> _Consignes de travail_
Poursuivez l'extrait ci-dessous sur l'échec des missions de l'ONU en Haïti et les promesses non tenues de Jovenel Moïse, en reprenant juste après sa dernière phrase.

Ainsi, toutes les interventions étrangères sous mandat des Nations Unies, dont la dernière en date: le BINUH, ont abouti à l’inverse des résultats qu’elles s’étaient fixées. Elles voulaient apaiser les tensions politiques et sociales au pays: celui-ci est aujourd’hui presqu’à feu et à sang, littéralement. Elles voulaient désarmer les gangs au pays: on en compte plus d’une centaine aujourd’hui, à en croire les experts. Elles voulaient renforcer nos institutions: elles sont toutes dysfonctionnelles aujourd’hui. Elles voulaient renforcer notamment notre système judiciaire et la PNH: la justice est inopérante et vassalisée par des forces politiques. Quant à la PNH, elle a perdu son autorité et sa capacité d’intervenir effectivement pour protéger et servir la population. Elle n’ose plus s’aventurer à Martissant, à Bolosse, à Village-de-Dieu, à Cité-de-l’Éternel. Pire encore, le Premier Citoyen du pays, dont elle avait la charge de sa protection rapprochée en tout temps, a été assassiné chez lui, malgré son système de sécurité, dans sa chambre, en présence de sa femme et de ses enfants, sans qu’aucun membre de cette Police Nationale n’y oppose un semblant de résistance. Un comble, vraiment!

Ainsi, le règne de Jovenel Moïse se termine, comme il avait commencé et comme il s’est déroulé: dans l’approximation totale et l’amateurisme absolu. Toutes ses promesses se sont révélées creuses, sans aucun fondement. Pour répéter une phrase à la mode, au cours de la dernière décennie, du temps de Martelly: «elles n’ont pas atterri».

  • Il avait promis à la Ville du Cap-Haïtien un téléphérique, pour des balades touristiques jusqu’à la Citadelle, qui devait être inauguré à l’occasion des célébrations de son 350e anniversaire de fondation. Il n’en fut rien. Le 350e anniversaire de la métropole du Nord a été oublié dans les «réalisations» du Président Moïse.

> _Jeu de données_
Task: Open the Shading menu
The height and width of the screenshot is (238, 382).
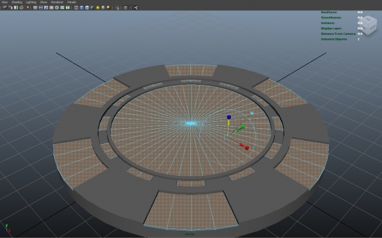Action: 17,2
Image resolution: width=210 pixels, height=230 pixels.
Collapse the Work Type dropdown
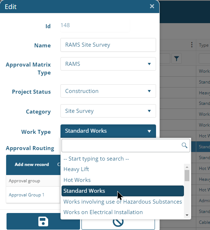point(108,131)
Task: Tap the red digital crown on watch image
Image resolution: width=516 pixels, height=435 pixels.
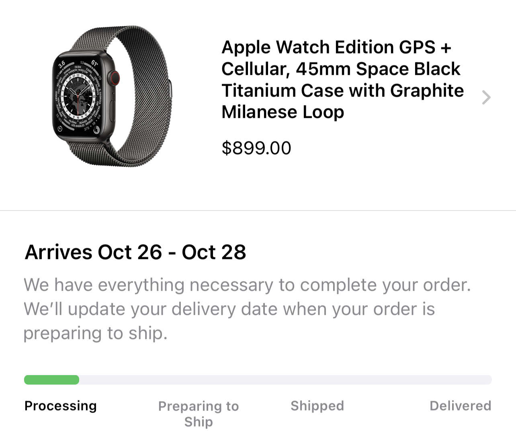Action: click(115, 77)
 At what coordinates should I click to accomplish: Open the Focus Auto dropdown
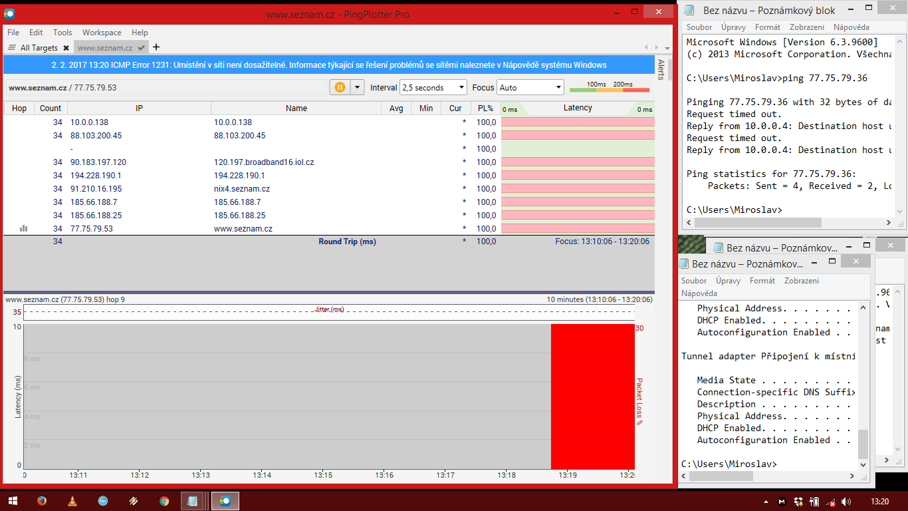[530, 87]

> _Réponse rédigée_
  • Il avait promis d’asphalter le tronçon de route nationale allant du Carrefour Joffre vers Port-de-Paix, vérification faite, il y a bien quelques tronçons de route asphaltée pour rentrer à Port-de-Paix et ailleurs dans la zone, certainement pas les 100 kilomètres promis lors du lancement des travaux, en août 2017, ni l’autoroute dont on avait vanté les mérites à l’avance. Et, à 150 000 $ le kilomètre de route asphaltée, comme le répètent ses apôtres dans leurs évangiles de propagande, je ne parierais pas sur leur durabilité, à moyen et à long termes.
  • Il nous avait promis le retour de l’Armée, on en a eu un bataillon qui ne nous sert à rien.
  • Il avait aussi promis à certains de ses supporteurs, une Constitution taillée sur mesure et sous bonne dictée, mais, du train que cela va, nous en serons peut-être quitte pour une bonne frousse, à cet égard. Toutefois, on n’est pas encore sorti de l’auberge, à entendre le nouveau P. M. de facto, Ariel Henry.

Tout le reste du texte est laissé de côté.